#### Problem details
Rewrite the records below, changing each "button" to "control" and leaving everything else as it is.

#### Exercise inputs
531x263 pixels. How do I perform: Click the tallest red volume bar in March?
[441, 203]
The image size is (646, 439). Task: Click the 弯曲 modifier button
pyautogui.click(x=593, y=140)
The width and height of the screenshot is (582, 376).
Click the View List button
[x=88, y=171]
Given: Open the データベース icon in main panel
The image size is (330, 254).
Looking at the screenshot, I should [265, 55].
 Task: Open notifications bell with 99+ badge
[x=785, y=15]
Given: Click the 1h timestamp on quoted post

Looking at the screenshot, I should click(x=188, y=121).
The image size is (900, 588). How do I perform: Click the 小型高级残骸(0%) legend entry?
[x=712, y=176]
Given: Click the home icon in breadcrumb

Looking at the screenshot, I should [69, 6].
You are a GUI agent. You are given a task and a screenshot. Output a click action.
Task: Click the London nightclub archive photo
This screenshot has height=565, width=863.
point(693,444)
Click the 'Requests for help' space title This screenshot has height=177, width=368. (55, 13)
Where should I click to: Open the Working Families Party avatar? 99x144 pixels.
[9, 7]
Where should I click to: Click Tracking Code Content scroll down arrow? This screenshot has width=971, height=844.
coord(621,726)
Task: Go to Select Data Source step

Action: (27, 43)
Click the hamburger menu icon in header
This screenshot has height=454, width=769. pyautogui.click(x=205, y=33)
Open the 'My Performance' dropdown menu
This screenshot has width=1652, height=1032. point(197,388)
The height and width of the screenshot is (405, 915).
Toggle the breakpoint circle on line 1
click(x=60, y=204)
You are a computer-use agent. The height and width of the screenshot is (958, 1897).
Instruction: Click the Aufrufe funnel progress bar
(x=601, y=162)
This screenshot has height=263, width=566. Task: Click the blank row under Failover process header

#### Exercise solution
531x263 pixels. How do I perform: Click the tallest red volume bar in March?
[441, 203]
The image size is (646, 439). Task: Click the 弯曲 modifier control
pyautogui.click(x=593, y=140)
The width and height of the screenshot is (582, 376).
Click the View List control
[x=88, y=171]
Given: Open the データベース icon in main panel
The image size is (330, 254).
Looking at the screenshot, I should [265, 55].
 Task: Open notifications bell with 99+ badge
[x=785, y=15]
Given: Click the 1h timestamp on quoted post

Looking at the screenshot, I should click(x=188, y=121).
The image size is (900, 588). How do I perform: Click the 小型高级残骸(0%) legend entry?
[x=712, y=176]
Given: Click the home icon in breadcrumb

Looking at the screenshot, I should [69, 6].
You are a GUI agent. You are given a task and a screenshot. Output a click action.
Task: Click the London nightclub archive photo
This screenshot has height=565, width=863.
point(693,444)
Click the 'Requests for help' space title This screenshot has height=177, width=368. (55, 13)
Where should I click to: Open the Working Families Party avatar? 99x144 pixels.
[9, 7]
Where should I click to: Click Tracking Code Content scroll down arrow? This screenshot has width=971, height=844.
coord(621,726)
Task: Go to Select Data Source step

Action: (27, 43)
Click the hamburger menu icon in header
This screenshot has height=454, width=769. pyautogui.click(x=205, y=33)
Open the 'My Performance' dropdown menu
This screenshot has width=1652, height=1032. point(197,388)
The height and width of the screenshot is (405, 915).
Toggle the breakpoint circle on line 1
click(x=60, y=204)
You are a computer-use agent. The height and width of the screenshot is (958, 1897).
Instruction: Click the Aufrufe funnel progress bar
(x=601, y=162)
This screenshot has height=263, width=566. Task: Click the blank row under Failover process header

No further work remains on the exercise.